Skolem’s Paradox

submited by
Style Pass
2025-01-24 18:00:12

Skolem's Paradox involves a seeming conflict between two theorems from classical logic. The Löwenheim-Skolem theorem says that if a first-order theory has infinite models, then it has models whose domains are only countable. Cantor's theorem says that some sets are uncountable. Skolem's Paradox arises when we notice that the basic principles of Cantorian set theory—i.e., the very principles used to prove Cantor's theorem on the existence of uncountable sets—can themselves be formulated as a collection of first-order sentences. How can the very principles which prove the existence of uncountable sets be satisfied by a model which is itself only countable? How can a countable model satisfy the first-order sentence which says that there are uncountably many mathematical objects—e.g., uncountably many real numbers?

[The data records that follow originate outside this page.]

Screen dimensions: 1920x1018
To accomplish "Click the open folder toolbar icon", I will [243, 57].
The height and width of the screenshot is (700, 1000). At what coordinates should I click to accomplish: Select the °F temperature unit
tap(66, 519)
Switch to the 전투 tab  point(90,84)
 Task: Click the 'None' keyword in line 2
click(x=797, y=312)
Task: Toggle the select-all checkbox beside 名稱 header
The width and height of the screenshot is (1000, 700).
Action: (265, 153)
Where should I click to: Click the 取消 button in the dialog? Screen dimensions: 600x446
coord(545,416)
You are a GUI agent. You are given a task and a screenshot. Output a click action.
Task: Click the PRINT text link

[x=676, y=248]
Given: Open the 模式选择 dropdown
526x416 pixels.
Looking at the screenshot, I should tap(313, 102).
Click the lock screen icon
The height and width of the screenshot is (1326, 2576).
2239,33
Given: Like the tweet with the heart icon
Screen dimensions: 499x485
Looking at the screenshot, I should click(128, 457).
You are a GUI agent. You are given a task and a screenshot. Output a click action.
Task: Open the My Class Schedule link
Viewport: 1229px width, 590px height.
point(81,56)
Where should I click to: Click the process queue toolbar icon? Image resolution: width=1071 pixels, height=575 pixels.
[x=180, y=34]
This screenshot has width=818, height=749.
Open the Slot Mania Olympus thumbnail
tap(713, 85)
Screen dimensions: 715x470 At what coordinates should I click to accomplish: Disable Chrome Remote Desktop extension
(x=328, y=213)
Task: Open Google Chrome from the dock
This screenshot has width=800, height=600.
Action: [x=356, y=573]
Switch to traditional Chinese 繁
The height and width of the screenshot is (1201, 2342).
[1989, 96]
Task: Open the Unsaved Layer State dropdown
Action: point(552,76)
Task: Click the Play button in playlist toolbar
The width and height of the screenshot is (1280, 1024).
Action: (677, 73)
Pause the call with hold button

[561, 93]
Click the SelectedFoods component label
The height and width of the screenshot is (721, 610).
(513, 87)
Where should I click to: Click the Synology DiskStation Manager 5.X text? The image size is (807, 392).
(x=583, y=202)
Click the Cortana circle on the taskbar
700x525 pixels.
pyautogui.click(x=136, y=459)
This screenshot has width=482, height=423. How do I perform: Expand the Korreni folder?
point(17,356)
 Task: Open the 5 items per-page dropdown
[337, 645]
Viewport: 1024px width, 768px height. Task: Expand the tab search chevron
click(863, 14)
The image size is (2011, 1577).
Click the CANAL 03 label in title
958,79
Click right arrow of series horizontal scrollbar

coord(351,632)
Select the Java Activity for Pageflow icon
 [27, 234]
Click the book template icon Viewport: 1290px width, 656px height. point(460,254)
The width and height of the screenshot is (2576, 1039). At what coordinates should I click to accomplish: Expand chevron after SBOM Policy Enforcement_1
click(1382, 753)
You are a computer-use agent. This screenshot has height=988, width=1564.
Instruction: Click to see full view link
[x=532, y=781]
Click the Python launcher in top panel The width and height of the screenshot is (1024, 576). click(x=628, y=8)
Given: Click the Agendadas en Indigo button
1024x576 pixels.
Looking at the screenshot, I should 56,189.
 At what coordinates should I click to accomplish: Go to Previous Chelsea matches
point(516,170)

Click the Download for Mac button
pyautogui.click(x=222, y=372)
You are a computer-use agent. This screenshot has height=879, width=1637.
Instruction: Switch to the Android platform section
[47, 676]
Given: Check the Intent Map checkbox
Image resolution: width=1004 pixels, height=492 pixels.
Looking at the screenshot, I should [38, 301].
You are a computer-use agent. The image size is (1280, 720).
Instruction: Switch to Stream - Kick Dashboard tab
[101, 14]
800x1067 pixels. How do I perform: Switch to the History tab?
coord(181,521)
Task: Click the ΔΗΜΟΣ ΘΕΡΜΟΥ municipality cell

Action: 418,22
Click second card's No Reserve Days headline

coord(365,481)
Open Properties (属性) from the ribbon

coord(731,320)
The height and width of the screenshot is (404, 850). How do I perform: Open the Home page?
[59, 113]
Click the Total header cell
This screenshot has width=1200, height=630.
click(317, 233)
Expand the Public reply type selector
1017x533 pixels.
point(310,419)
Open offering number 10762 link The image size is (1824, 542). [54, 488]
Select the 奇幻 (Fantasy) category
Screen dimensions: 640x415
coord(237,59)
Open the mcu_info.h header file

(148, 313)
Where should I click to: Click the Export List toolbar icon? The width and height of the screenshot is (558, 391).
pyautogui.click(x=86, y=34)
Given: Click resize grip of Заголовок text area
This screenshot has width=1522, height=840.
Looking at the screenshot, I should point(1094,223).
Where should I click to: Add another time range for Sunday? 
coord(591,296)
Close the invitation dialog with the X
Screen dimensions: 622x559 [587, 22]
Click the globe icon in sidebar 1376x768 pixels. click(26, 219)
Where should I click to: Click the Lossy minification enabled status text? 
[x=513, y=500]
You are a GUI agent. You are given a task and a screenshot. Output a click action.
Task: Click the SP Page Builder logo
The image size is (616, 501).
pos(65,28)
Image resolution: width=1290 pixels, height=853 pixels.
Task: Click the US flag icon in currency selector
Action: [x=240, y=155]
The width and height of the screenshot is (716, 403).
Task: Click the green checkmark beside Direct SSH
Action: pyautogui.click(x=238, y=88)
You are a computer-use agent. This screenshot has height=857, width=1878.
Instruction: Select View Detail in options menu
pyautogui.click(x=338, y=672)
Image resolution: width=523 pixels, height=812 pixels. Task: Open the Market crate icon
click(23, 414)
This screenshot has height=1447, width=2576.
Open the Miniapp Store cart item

Philosophical discussion of this paradox has tended to focus on three main questions. First, there's a purely mathematical question: why doesn't Skolem's Paradox introduce an outright contradiction into set theory? Second, there's a historical question. Skolem himself gave a pretty good explanation as to why Skolem's Paradox doesn't constitute a straightforward mathematical contradiction; why, then, did Skolem and his contemporaries continue to find the paradox so philosophically troubling? Finally there's a purely philosophical question: what, if anything, does Skolem's Paradox tell us about our understanding of set theory and/or about the semantics of set-theoretic language?